*About this exercise*.
Give back exactly the first lines of the entries below, through the line with "Task: Open Reports via the bar chart icon".

Material to process section start

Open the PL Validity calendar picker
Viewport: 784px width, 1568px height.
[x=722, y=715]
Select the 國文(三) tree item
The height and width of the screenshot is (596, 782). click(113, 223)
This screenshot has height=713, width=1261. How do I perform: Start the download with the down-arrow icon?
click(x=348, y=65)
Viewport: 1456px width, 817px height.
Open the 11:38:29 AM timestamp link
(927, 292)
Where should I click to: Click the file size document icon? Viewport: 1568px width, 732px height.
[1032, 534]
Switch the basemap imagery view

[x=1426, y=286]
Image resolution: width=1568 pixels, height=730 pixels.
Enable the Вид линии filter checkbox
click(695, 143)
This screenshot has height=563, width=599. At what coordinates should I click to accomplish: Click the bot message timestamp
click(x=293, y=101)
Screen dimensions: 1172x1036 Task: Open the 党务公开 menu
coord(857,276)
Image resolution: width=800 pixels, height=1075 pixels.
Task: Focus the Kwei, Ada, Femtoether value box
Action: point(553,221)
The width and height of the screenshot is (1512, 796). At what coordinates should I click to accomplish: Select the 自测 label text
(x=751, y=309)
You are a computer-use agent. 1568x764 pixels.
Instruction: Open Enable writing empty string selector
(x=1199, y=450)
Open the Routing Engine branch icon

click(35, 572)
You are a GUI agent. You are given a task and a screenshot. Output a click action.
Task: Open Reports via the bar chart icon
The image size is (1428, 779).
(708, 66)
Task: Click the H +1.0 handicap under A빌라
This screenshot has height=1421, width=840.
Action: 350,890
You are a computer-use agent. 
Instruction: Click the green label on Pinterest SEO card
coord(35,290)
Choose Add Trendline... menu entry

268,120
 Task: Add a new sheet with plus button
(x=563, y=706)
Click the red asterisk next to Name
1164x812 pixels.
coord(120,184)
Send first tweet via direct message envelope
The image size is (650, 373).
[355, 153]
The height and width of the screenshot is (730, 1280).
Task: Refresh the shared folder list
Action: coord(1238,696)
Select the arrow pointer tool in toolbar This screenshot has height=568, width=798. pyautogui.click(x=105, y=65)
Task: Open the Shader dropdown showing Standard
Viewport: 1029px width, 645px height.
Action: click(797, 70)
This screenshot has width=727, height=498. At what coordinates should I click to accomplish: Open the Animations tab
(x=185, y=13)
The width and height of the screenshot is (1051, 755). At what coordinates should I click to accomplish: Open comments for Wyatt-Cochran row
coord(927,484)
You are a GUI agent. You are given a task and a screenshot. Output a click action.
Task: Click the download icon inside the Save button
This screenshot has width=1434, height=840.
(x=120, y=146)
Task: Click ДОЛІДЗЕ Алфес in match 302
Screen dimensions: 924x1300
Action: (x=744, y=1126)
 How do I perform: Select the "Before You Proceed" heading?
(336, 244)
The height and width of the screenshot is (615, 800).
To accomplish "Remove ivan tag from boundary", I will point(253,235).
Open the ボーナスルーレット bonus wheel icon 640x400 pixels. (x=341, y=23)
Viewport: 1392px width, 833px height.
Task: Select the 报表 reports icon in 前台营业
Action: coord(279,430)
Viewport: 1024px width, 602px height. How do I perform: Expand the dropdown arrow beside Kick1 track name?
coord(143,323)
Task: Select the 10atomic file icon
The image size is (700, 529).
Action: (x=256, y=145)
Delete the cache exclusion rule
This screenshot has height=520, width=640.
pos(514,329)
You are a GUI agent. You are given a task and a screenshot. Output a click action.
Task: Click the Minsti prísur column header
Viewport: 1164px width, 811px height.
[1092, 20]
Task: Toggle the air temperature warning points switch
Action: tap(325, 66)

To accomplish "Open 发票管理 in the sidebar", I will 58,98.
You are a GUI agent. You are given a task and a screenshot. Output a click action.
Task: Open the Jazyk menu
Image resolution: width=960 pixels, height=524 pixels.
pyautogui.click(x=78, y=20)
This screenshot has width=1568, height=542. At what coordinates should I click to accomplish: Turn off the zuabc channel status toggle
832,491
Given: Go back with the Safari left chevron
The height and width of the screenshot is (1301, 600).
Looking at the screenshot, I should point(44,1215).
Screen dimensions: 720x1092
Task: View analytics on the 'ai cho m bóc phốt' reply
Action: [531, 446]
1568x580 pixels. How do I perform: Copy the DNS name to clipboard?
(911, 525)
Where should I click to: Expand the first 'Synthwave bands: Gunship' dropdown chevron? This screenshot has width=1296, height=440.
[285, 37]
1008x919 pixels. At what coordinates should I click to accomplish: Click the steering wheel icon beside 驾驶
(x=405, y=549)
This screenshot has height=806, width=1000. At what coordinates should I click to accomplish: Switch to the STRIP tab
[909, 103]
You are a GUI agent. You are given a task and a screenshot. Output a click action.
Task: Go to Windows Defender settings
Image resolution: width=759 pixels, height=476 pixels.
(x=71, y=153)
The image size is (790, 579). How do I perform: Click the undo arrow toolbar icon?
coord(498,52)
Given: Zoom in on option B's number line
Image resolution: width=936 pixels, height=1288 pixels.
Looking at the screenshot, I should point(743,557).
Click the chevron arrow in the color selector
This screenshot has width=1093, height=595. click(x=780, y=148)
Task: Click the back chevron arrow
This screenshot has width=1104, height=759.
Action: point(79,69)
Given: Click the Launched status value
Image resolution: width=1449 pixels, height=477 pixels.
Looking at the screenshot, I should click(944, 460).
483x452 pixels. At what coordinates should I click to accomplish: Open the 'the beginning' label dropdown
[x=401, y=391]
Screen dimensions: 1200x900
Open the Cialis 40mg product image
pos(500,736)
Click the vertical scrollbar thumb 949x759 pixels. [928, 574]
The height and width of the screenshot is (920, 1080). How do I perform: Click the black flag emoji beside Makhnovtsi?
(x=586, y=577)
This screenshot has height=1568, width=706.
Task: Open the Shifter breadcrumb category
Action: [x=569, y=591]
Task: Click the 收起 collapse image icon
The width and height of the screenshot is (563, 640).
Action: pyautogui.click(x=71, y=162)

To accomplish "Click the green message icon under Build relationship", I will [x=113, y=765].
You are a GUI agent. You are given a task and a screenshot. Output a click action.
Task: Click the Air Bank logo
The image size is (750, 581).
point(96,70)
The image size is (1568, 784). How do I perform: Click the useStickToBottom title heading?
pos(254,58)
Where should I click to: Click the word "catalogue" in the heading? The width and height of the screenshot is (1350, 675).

Material to process section end

*Expected answer*.
Open the PL Validity calendar picker
Viewport: 784px width, 1568px height.
[x=722, y=715]
Select the 國文(三) tree item
The height and width of the screenshot is (596, 782). click(113, 223)
This screenshot has height=713, width=1261. How do I perform: Start the download with the down-arrow icon?
click(x=348, y=65)
Viewport: 1456px width, 817px height.
Open the 11:38:29 AM timestamp link
(927, 292)
Where should I click to: Click the file size document icon? Viewport: 1568px width, 732px height.
[1032, 534]
Switch the basemap imagery view

[x=1426, y=286]
Image resolution: width=1568 pixels, height=730 pixels.
Enable the Вид линии filter checkbox
click(695, 143)
This screenshot has height=563, width=599. At what coordinates should I click to accomplish: Click the bot message timestamp
click(x=293, y=101)
Screen dimensions: 1172x1036 Task: Open the 党务公开 menu
coord(857,276)
Image resolution: width=800 pixels, height=1075 pixels.
Task: Focus the Kwei, Ada, Femtoether value box
Action: point(553,221)
The width and height of the screenshot is (1512, 796). At what coordinates should I click to accomplish: Select the 自测 label text
(x=751, y=309)
You are a computer-use agent. 1568x764 pixels.
Instruction: Open Enable writing empty string selector
(x=1199, y=450)
Open the Routing Engine branch icon

click(35, 572)
You are a GUI agent. You are given a task and a screenshot. Output a click action.
Task: Open Reports via the bar chart icon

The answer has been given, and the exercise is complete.